Write the listing below out again word for word, without a single picture.

::::

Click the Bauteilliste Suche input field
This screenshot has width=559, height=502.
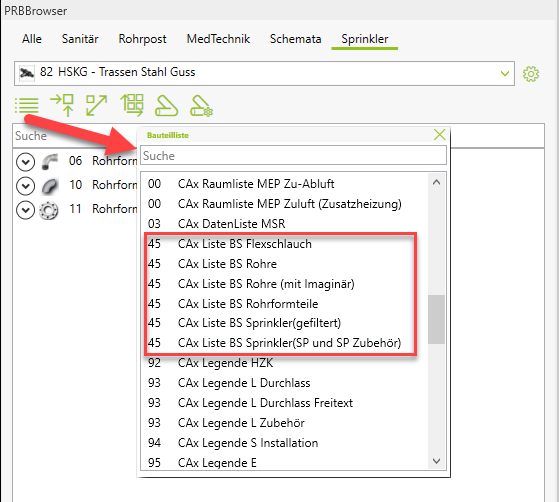pos(293,155)
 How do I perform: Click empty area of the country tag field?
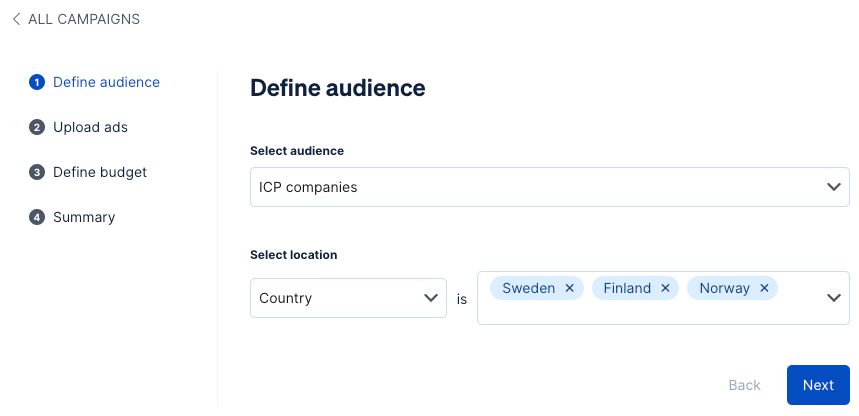tap(650, 312)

::::

**Output below**.
Click the Bauteilliste Suche input field
This screenshot has width=559, height=502.
pos(293,155)
 How do I perform: Click empty area of the country tag field?
tap(650, 312)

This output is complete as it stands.